Si el separar a estos individuos de los destinos públicos, que actualmente ocupan con el premio de su reforma, es una medida que dicta el imperio de las circunstancias, el hacerla estensiva a los demas estranjeros cuyas naciones no han reconocido todavia nuestra independencia, es una regla de alta política para estimularlas a este reconocimiento que nos es tan debido. Apoyado en estos fundamentos, el que suscribe somete a la consideracion de la Sala el siguiente


Proyecto De Lei:

Artículo Primero. Ningun español que desde el año 1810 no haya tenido directamente parte en nuestra rejeneracion política, podrá ocupar en lo sucesivo empleo efectivo en la República, interin la España no haya reconocido legalmente nuestra Independencia.

Art. 2.º Todo individuo de nacion estranjera que no ha prestado el mismo reconocimiento, no podrá obtener empleo jefe, ni en las oficinas civiles ni en cuerpos militares, a excepcion de aquéllos que hayan tomado parte en la revolucion desde el año 10.

Art. 3.º Los que actualmente se hallan empleados, tanto en la carrera civil como en la militar i científica, comprendidos en los artículos anteriores, serán inmediatamente reformados conforme a las leyes del caso.

Art. 4.º No siendo presumible que tal reconocimiento se haga simultáneamente, tendrán lugar a obtar empleo los estranjeros en proporcion que sus respectivas naciones reconozcan nuestra Independencia. —Santiago, Marzo 17 de 1828. —Nicolas Pradel.


Núm. 464

I


Mocion Del Señor Pradel[1]

En la sesion del Congreso de 17 del corriente, presentó este Diputado una mocion relativa a que ningun español ni estranjero de cualquiera nacion que no hubiere reconocido nuestra Independencia, pueda ejercer empleo alguno público.

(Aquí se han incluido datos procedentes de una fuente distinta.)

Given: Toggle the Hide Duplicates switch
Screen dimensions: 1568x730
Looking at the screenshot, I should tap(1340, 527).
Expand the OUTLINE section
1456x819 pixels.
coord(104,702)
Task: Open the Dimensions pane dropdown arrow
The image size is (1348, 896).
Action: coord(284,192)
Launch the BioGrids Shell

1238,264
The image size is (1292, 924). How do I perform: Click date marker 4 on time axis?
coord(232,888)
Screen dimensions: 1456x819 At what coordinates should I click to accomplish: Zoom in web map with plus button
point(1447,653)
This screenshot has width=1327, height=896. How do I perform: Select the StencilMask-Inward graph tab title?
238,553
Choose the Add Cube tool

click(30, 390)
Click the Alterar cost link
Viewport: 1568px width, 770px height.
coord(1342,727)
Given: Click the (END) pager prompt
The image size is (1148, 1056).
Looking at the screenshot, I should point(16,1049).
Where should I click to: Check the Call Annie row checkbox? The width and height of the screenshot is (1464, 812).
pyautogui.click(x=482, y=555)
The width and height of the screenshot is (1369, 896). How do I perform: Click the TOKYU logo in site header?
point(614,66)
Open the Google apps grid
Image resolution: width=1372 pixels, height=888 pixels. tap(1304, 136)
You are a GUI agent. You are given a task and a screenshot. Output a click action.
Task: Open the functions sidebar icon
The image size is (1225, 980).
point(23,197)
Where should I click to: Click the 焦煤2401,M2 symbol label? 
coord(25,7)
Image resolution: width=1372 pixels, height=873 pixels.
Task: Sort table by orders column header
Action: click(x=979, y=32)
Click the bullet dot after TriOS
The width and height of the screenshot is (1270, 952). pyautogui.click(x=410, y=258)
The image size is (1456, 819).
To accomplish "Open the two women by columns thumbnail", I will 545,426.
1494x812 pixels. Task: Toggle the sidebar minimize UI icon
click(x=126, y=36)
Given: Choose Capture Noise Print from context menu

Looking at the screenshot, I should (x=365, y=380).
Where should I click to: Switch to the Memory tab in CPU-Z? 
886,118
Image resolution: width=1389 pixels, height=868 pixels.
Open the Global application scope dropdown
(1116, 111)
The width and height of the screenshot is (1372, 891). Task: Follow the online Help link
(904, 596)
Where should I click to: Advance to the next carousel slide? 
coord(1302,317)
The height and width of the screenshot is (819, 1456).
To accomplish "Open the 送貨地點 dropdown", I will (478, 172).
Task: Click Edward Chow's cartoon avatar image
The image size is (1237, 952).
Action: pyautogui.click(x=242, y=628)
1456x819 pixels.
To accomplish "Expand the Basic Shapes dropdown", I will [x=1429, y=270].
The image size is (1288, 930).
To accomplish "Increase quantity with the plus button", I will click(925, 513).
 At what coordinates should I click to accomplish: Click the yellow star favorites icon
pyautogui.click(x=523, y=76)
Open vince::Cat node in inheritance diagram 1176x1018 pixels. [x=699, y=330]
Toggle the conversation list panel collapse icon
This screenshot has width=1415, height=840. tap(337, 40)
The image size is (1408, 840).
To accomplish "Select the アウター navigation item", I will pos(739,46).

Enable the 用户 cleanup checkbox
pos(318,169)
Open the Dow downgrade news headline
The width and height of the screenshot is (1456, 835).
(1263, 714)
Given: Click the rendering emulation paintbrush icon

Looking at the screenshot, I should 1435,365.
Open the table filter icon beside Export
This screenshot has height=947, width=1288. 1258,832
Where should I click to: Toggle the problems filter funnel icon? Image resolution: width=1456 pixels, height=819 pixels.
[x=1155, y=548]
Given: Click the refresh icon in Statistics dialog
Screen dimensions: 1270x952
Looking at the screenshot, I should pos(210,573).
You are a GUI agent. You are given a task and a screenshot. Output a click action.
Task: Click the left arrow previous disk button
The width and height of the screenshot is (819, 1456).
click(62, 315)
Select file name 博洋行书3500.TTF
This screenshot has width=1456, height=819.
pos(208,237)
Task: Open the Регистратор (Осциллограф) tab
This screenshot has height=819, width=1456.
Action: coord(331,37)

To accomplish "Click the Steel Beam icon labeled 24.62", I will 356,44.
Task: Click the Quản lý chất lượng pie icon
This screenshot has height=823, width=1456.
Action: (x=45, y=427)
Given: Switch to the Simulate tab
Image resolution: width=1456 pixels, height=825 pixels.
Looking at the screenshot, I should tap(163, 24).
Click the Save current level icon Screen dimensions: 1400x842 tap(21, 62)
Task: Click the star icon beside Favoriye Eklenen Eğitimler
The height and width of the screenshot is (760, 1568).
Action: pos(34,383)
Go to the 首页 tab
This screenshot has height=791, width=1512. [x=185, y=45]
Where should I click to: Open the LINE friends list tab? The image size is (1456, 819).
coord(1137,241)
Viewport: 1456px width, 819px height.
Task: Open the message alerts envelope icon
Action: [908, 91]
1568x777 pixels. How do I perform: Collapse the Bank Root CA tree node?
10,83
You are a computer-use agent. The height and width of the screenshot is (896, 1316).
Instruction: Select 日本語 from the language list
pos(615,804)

Una mocion semejante es a nuestro parecer impolítica innecesaria i aun perjudicial. Es impolítica, porque cuando debiéramos dar (por nuestro propio interes) una acojida favorable a los españoles liberales enemigos de un rei déspota, les cerramos la puerta manifestando con ésto que no se obra en odio de un Gobierno por todos títulos aborrecible, sino contra los hombres, por pasiones mui viles i motivos rastreros e indecentes, las naciones todas, aun las mas bárbaras, reciben i albergan con hospitalidad a los súbditos de sus adversarios que residen entre ellos, o se les presentan: esto practican hasta los turcos i arjelinos. Es innecesaria, porque nuestro Gobierno, como propio de sus atribuciones i de su celo, ha estado i está conservando i concediendo la entrada de esos estranjeros con aquellas prudentes precauciones que le honraran si

  1. Estos artículos han sido tomados de La Clave. —1827-1828. Pájs. 124, 229 i 120. —(Nota del Recopilador.)